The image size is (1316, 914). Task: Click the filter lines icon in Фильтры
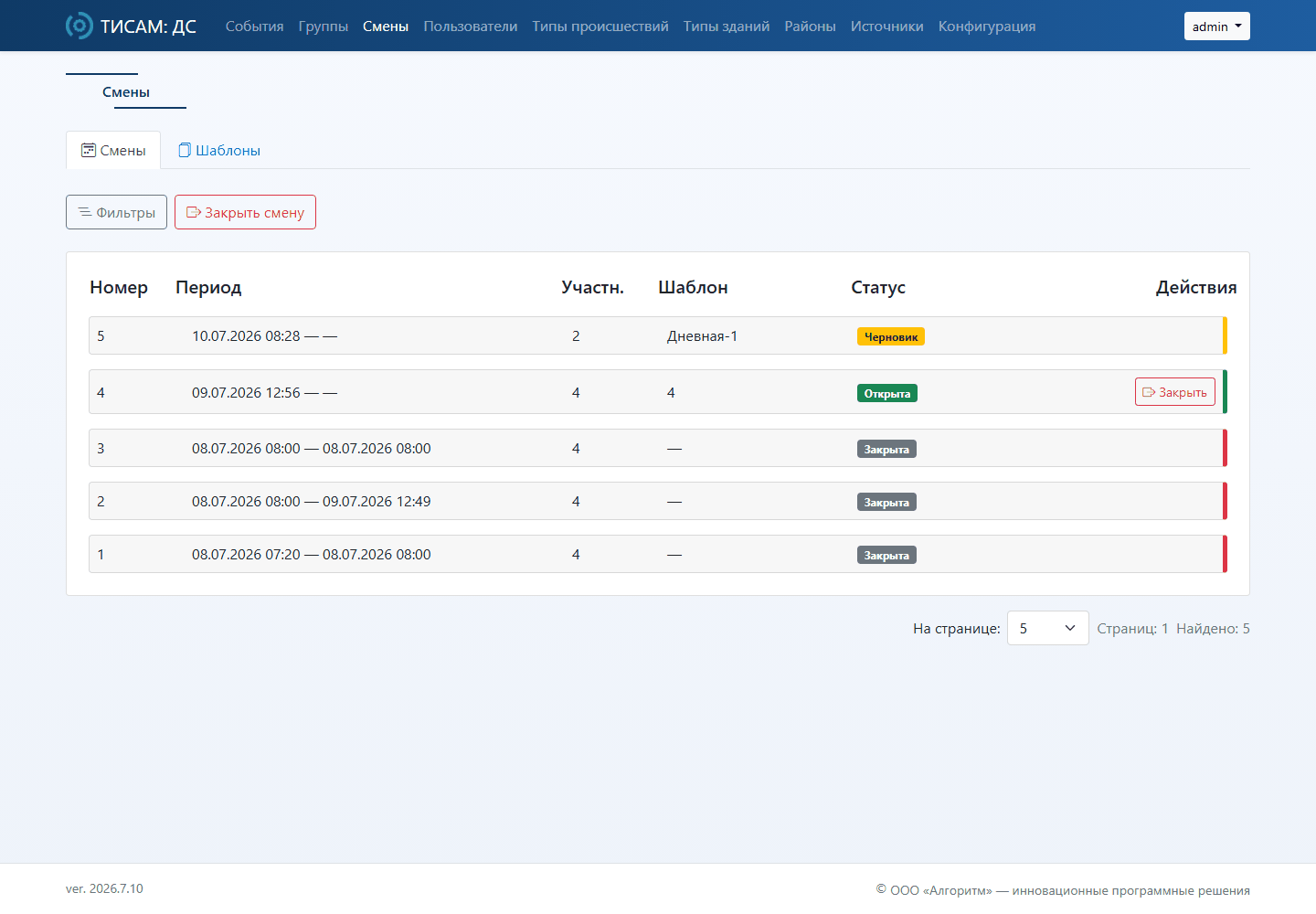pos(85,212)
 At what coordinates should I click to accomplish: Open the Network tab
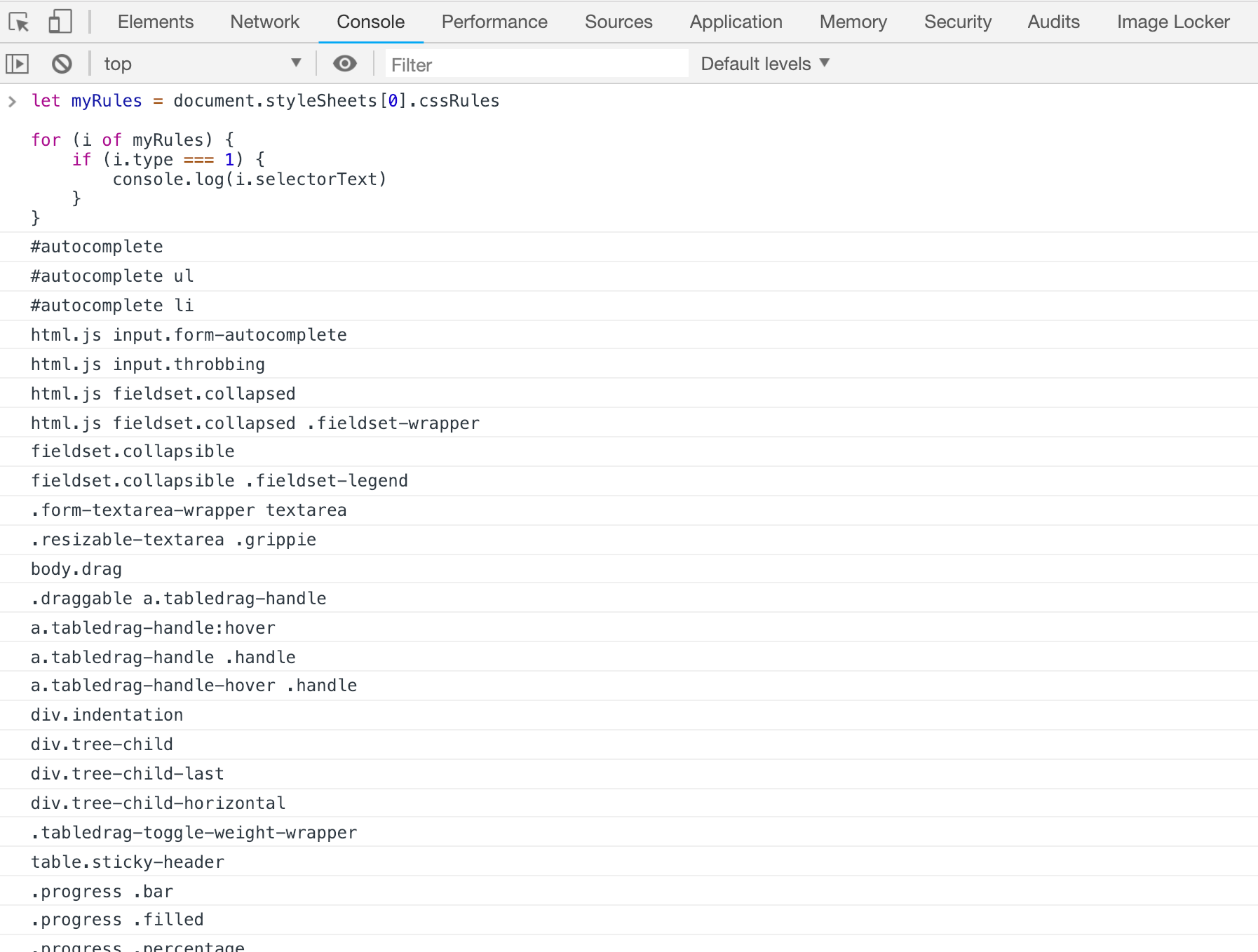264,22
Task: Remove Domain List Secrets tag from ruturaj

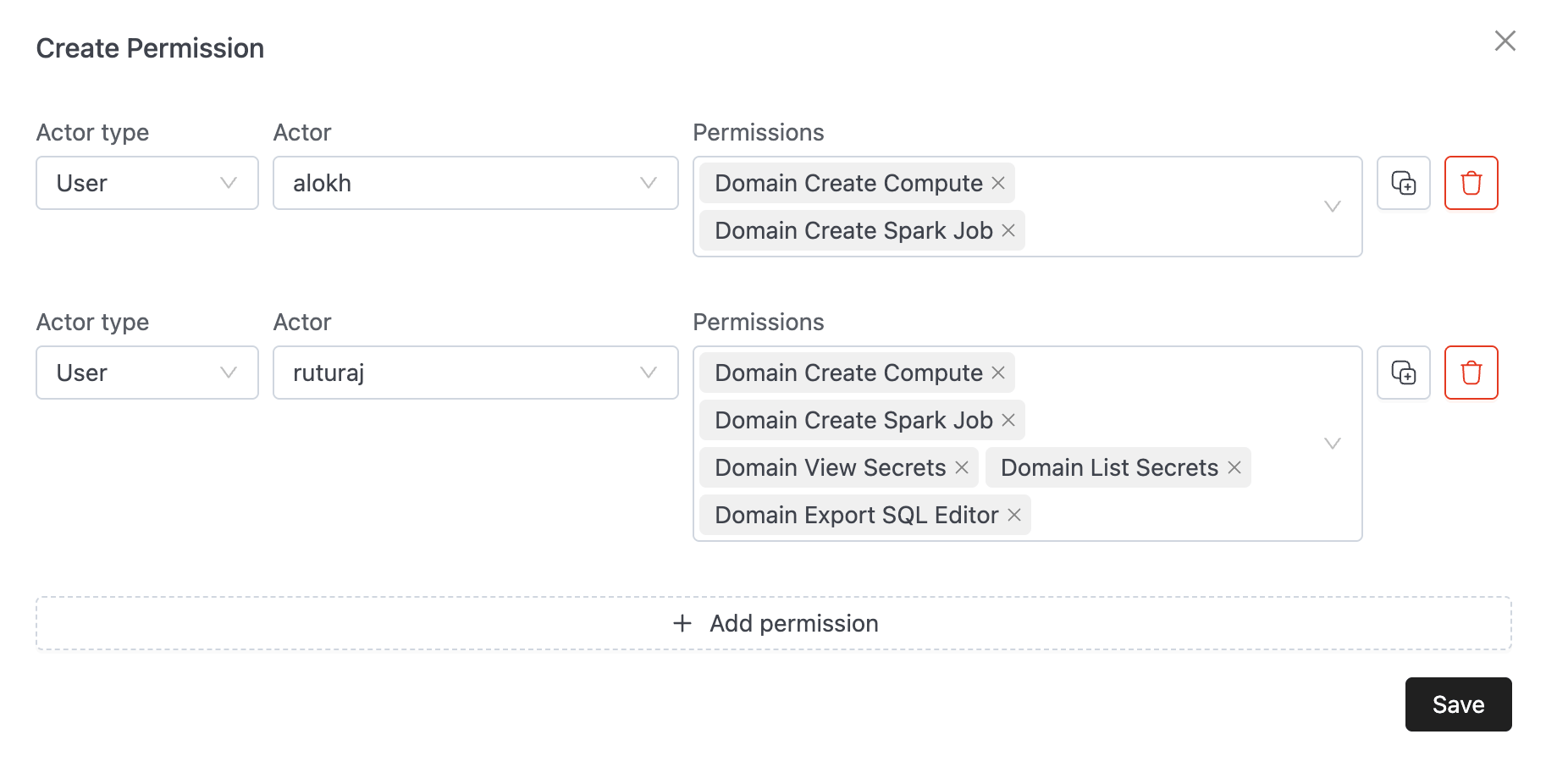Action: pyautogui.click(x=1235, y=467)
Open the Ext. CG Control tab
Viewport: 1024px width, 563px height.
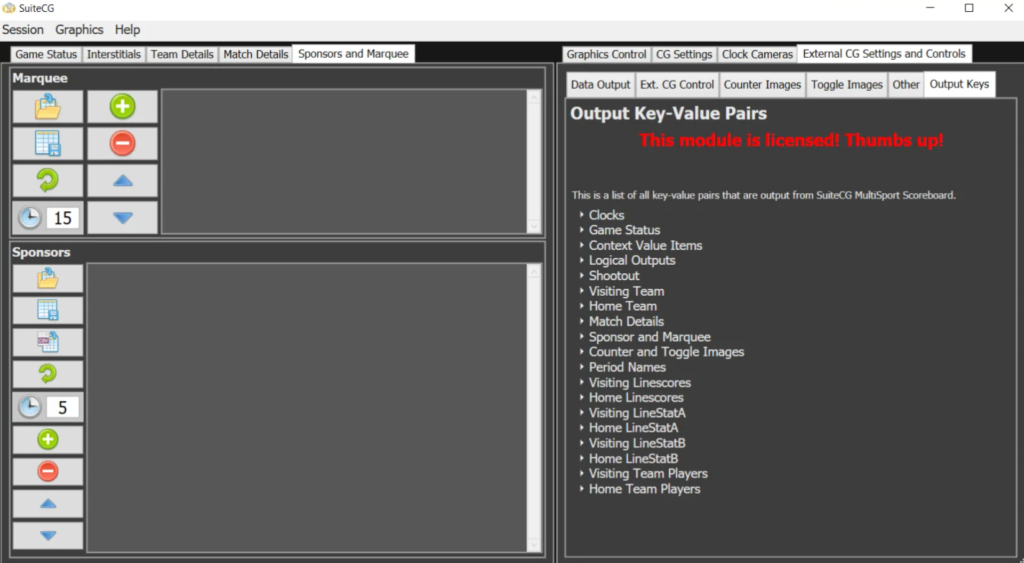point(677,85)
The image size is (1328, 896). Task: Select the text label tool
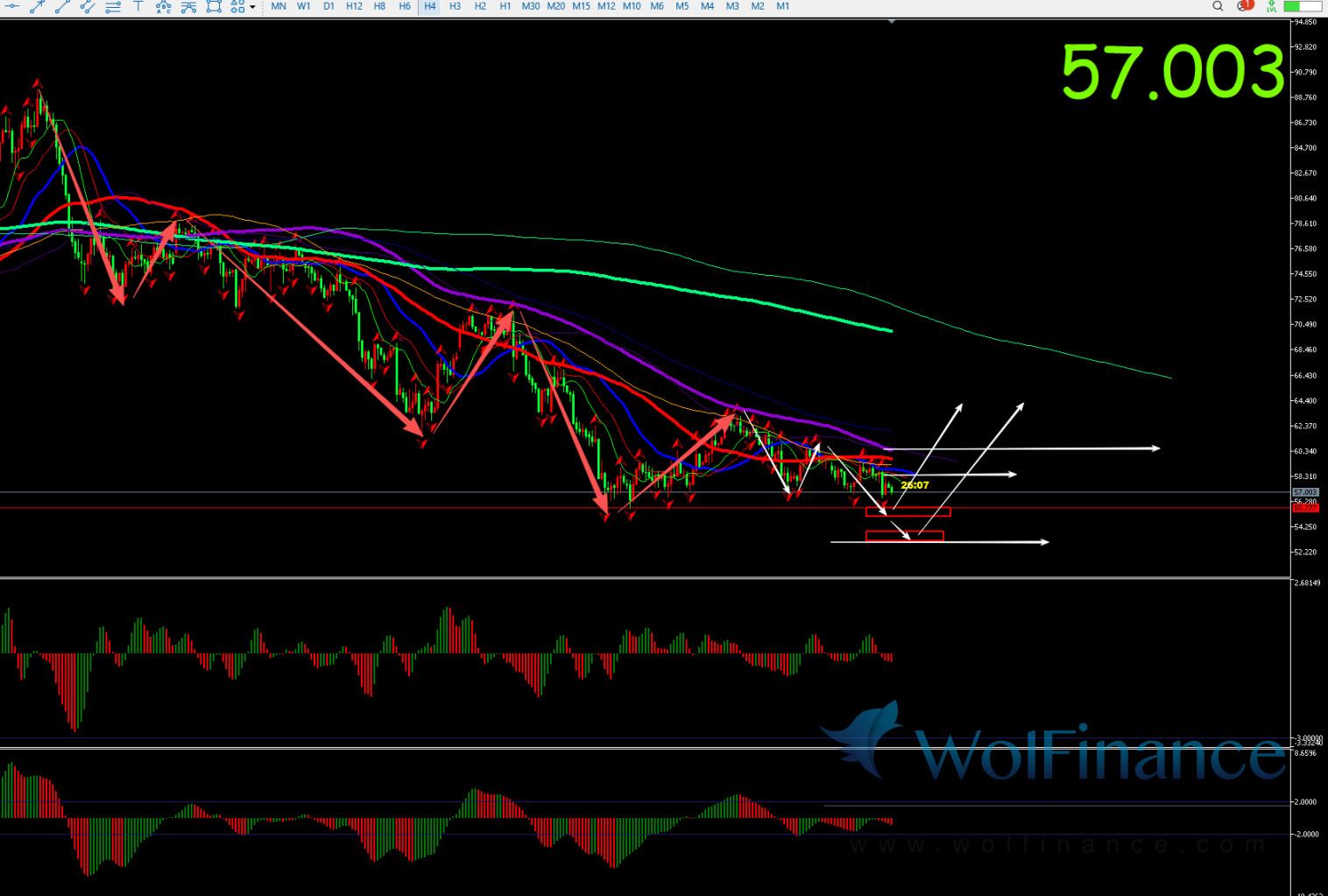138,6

§ **To do**
Nothing but the lines from the one containing "Open the Ext. CG Control tab" through the end of the entries should be written out, exactly and without pictures.

§ **Answer for this exercise**
Open the Ext. CG Control tab
Viewport: 1024px width, 563px height.
point(677,85)
The image size is (1328, 896). Task: Select the text label tool
138,6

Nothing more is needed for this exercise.